When you register you give (at least) your email address. So you should agree to the Privacy Policy first. So you need a checkbox on the Subscription Form / Checkout form, saying I agree with the Privacy Policy. How can we do this with your plugin?
Hi there!
It depends on the form. Agreeing to your Privacy Policy is implied by using the website at all. You don’t necessarily need explicit consent to the privacy policy in case of newsletter of contact forms (although it would be good to mention the terms).
As for a checkout page – yes, in this case it’s needed. Your checkout page probably has the Terms & Conditions checkbox anyway. So as a shortcut, you can write in your T&C that this also includes the Privacy Policy.
If you’re talking about WooCommerce, we’ll start tracking the checkout T&C consents at some point as well.
Obtaining clear and unambiguous consent in advance of collecting personal data is mandatory. Implied consent and consent given simply by visiting a site is not enough!!!
We need a consent for the Privacy Policy on all forms that collect personal data:
– on the new user registration form on My Account page
– contact form, comments form, product reviews form
– on the checkout form next to the Terms and Conditions checkbox
When we update our Privacy Policy the users must be informed and asked for a re-consent.
Every 12 months, the consent should be renewed upon the user’s first visit to the site.
And one more thing: all consents must be logged
You are somewhat correct, but it’s not that bad. There is a lot of gray area and a lot of things depend on the context.
We will definitely not require visitors to accept the privacy policy before being able to visit the site (unless there is a court precedent or until someone gets fined for not doing this). This would defeat the whole point of GDPR if you’d have a privacy policy popup on each and every website – users would just mindlessly click ‘accept’ and ignore the contents or alternatively, leave. So this is something that most likely will not be included in the scope of this plugin because it is (1) not required and (2) drives away visitors.
As for cookies – even more conservative groups such as the ICO accept that some essential cookies do not require explicit consent – see for yourself: https://ico.org.uk/media/for-organisations/documents/1545/cookies_guidance.pdf
However, their statements are not to be interpreted as the law – this is just an opinion. I’m still working on gathering info on cookie compliance, but I’m leaning towards not having to ask for consent on Google Analytics for example. Analyzing this in the spirit of GDPR, the risk to users is negligible when using anonymized data. It currently looks like the ICO has a different viewpoint, but again, we’ll keep an eye out on court decisions.
> We need a consent for the Privacy Policy on all forms that collect personal data:
I also do not agree with this (and the lawyers at Triniti don’t agree either). Nowhere in GDPR does it say that you need explicit consent to Privacy Policy – or does it?
As for logging consents and re-consent, you are completely correct.
After I have the same passsword entered twice profile update when GDPR Framework is enabled issue solved (I opened another thread about this), I would like to use GDPR Framework to track user consent.
Thing is: On the blog I administrate only I can create users.

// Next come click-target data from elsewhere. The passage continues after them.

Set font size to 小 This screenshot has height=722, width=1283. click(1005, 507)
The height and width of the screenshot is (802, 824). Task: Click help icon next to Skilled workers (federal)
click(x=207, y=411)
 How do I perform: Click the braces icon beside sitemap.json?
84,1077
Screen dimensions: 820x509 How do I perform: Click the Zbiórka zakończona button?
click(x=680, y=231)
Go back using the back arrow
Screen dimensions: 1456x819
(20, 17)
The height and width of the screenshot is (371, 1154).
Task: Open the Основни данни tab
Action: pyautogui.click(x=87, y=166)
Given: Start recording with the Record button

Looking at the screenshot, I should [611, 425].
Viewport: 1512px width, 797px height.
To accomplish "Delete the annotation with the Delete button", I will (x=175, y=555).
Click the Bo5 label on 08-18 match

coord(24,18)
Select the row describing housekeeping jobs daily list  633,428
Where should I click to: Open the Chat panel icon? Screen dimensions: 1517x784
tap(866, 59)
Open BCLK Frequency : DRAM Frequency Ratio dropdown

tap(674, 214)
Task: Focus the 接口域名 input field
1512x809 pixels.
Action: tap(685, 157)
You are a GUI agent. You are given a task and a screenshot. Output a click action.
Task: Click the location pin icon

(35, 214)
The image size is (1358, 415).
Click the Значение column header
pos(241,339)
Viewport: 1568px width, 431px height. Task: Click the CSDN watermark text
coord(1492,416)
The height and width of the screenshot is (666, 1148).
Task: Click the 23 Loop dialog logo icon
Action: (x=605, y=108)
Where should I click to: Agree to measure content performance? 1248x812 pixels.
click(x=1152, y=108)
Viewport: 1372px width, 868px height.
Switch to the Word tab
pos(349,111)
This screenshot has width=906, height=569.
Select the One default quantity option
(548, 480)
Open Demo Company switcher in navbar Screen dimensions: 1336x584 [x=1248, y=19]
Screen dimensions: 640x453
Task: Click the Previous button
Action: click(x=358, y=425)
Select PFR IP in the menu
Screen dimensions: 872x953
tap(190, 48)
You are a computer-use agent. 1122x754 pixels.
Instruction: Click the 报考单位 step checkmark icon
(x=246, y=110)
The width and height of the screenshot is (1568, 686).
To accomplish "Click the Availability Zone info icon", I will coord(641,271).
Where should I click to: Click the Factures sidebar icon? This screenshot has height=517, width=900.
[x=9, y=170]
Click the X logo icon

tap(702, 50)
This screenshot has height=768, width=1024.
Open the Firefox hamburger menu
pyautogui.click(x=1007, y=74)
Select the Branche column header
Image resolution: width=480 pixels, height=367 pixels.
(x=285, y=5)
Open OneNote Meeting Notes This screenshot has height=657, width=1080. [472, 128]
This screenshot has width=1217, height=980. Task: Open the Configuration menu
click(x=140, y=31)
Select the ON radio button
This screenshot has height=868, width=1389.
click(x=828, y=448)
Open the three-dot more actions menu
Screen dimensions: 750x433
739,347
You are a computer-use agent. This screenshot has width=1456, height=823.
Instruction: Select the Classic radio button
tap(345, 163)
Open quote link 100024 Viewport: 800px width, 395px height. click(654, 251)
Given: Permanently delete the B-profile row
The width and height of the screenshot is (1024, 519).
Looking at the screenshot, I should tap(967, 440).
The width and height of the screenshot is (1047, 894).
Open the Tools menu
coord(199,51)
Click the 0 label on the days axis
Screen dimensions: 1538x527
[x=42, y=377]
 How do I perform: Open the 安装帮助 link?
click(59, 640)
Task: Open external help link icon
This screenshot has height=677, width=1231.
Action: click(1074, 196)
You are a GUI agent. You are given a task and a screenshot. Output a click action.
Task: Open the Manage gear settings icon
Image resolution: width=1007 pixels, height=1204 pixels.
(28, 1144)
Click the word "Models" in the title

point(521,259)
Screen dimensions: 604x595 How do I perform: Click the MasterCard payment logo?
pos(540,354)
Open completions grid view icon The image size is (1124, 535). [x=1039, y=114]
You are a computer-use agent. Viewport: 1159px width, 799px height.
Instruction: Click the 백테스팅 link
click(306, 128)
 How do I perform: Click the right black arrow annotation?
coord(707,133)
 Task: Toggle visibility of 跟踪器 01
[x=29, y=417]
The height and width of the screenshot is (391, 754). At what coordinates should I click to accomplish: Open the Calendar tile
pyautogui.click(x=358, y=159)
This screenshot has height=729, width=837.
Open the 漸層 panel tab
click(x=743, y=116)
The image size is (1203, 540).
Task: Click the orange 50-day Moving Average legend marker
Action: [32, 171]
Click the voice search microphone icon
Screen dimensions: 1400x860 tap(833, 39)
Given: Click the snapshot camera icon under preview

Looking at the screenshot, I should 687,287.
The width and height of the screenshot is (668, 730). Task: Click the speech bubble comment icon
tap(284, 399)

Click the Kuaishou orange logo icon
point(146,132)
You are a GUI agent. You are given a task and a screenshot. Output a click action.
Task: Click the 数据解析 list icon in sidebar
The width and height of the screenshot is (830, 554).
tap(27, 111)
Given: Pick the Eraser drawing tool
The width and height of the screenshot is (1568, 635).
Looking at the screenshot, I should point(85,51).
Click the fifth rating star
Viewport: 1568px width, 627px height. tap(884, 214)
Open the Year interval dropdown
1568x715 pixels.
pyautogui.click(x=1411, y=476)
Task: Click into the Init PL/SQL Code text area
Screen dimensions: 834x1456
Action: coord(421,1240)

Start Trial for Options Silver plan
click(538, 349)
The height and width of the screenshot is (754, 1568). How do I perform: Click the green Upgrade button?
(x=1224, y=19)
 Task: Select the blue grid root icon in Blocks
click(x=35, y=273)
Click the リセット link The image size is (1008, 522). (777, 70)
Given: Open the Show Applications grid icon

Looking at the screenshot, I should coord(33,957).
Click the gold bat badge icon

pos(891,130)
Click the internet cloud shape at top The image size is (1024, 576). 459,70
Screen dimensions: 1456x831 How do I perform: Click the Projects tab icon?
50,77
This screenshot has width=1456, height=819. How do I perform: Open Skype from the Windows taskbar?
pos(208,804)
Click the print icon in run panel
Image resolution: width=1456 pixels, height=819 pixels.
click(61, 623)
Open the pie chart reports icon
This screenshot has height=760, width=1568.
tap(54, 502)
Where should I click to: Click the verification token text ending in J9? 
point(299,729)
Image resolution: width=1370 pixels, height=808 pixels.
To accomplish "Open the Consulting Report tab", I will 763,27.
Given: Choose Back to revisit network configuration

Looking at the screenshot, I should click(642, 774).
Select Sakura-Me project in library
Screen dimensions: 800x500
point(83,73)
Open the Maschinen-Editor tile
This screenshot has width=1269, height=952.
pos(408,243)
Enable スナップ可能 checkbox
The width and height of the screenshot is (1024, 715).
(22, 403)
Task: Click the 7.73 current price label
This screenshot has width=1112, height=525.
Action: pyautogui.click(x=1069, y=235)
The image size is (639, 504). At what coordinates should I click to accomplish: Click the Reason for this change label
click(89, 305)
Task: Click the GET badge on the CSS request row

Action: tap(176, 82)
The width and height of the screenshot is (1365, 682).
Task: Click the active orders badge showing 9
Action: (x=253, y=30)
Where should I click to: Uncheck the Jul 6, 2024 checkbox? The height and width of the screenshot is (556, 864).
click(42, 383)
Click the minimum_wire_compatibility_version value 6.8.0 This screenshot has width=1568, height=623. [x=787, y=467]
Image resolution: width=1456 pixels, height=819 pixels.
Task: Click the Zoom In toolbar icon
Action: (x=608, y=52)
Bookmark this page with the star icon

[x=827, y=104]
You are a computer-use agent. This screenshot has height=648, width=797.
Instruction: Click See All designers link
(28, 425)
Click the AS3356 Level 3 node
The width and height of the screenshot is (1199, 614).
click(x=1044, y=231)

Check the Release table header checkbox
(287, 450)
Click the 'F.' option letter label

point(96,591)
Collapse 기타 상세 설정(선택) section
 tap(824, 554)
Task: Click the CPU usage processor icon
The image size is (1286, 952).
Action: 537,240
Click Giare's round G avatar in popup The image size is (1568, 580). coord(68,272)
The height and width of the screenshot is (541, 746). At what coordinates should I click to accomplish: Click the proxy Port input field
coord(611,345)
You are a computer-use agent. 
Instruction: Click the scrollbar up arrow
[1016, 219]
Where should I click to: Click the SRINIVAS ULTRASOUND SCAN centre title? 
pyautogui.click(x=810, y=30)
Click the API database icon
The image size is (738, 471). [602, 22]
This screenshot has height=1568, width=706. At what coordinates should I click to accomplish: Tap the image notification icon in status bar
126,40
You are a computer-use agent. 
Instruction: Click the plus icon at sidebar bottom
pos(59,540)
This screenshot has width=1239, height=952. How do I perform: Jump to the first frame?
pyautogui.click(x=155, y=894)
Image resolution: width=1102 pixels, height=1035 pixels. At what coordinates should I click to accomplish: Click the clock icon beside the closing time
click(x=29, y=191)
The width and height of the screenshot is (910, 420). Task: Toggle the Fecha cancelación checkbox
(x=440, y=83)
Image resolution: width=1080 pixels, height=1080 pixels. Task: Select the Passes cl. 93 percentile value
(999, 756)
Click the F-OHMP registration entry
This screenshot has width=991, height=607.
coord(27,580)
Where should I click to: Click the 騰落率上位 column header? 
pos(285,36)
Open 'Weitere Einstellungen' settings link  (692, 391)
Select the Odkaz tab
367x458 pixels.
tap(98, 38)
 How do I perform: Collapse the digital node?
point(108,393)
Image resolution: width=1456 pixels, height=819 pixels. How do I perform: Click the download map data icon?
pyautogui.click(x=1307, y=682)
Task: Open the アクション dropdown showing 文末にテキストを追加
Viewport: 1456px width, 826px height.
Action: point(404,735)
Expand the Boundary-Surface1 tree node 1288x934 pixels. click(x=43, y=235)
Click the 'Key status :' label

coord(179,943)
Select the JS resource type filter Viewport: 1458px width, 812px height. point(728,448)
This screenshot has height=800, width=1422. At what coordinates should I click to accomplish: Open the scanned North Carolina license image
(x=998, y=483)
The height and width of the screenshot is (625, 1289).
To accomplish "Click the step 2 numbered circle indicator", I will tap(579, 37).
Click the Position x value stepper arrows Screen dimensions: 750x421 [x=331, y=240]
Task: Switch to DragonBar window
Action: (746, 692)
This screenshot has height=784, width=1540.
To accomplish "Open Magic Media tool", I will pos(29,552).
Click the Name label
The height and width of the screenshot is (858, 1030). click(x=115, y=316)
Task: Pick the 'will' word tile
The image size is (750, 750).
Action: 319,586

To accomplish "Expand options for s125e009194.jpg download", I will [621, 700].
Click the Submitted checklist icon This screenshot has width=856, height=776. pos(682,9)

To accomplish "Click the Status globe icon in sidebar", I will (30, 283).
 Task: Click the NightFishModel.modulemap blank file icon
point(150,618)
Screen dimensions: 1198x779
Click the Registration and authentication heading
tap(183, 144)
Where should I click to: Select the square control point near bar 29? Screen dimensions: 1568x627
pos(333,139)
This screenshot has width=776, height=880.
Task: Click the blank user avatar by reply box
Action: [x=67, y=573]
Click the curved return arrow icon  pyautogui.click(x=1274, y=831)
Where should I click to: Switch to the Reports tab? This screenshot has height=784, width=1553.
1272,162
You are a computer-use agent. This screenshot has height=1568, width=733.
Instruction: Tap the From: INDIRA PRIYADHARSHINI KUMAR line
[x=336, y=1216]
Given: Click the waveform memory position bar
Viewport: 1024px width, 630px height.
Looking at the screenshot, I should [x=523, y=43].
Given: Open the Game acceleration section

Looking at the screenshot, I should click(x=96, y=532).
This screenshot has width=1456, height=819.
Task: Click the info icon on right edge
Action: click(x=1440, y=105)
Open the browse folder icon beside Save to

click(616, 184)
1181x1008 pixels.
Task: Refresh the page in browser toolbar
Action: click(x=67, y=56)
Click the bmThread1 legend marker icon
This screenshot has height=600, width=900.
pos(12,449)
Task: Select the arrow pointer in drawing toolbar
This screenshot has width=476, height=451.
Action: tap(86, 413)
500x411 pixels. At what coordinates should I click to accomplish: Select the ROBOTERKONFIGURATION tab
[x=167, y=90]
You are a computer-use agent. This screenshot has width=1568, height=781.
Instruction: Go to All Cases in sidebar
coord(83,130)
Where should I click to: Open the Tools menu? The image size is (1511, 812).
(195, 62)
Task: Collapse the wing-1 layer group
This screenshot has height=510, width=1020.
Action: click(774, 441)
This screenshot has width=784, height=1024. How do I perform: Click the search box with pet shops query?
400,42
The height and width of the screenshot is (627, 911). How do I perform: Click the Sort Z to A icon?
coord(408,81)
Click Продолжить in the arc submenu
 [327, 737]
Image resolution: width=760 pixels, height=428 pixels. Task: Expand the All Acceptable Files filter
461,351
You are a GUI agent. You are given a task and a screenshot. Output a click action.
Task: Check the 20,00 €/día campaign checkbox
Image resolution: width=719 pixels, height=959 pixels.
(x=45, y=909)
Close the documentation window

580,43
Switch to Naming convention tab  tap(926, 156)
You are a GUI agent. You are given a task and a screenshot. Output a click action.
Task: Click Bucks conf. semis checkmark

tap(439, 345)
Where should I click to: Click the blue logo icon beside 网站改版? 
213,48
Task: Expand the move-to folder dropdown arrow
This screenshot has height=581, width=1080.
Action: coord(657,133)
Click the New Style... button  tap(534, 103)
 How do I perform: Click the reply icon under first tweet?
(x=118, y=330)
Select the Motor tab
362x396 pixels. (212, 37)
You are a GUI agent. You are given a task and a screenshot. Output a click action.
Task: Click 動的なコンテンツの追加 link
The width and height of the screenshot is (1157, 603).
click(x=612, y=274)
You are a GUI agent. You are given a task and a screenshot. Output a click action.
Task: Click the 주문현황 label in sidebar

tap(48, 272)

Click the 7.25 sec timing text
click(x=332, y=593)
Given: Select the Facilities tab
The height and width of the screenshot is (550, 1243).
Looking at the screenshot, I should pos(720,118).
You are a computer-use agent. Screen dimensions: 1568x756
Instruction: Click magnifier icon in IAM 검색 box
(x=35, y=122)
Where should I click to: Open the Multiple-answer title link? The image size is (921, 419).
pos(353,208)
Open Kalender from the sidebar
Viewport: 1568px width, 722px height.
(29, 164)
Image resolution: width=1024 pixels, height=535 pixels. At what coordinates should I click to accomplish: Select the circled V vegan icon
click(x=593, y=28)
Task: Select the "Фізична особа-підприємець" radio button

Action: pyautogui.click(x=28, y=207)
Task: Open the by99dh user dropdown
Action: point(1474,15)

So someone asks me to create a user and then… I create it. But then I did not have a formal and recorded agreement to privacy policy. So I would like if the user is asked on first login to agree to the privacy policy. For registered users – not for unregistere site visitors – I am not sure whether assuming consent is enough. I think for removing the consent users should be asked to delete their data.
Currently I require users to add their agreement in their biography field which is not very convenient. I could of course also set up a restricted page where users need to comment something and check the privacy policy checkbox, but this is also not very convenient.
How would this work:
1) set up a form using Contact Form 7
2) create a required ‘acceptance’ type checkbox with the machine-readable name ‘privacy-policy’
3) have the users enter their user creation requests through that form
We’re going to add consent tracking to Gravity and Formidable as well. I’m not quite sure when exactly, but at some point it will be possible to use them as well.
P.S. if you do this, please make sure to test if it works properly 🙂
Forgot to add: you’ll want to create the user with the same email address you collect from the CF7 form. The consents are tracked not per user but per email address, so it doesn’t matter if the user exists or doesn’t exist yet.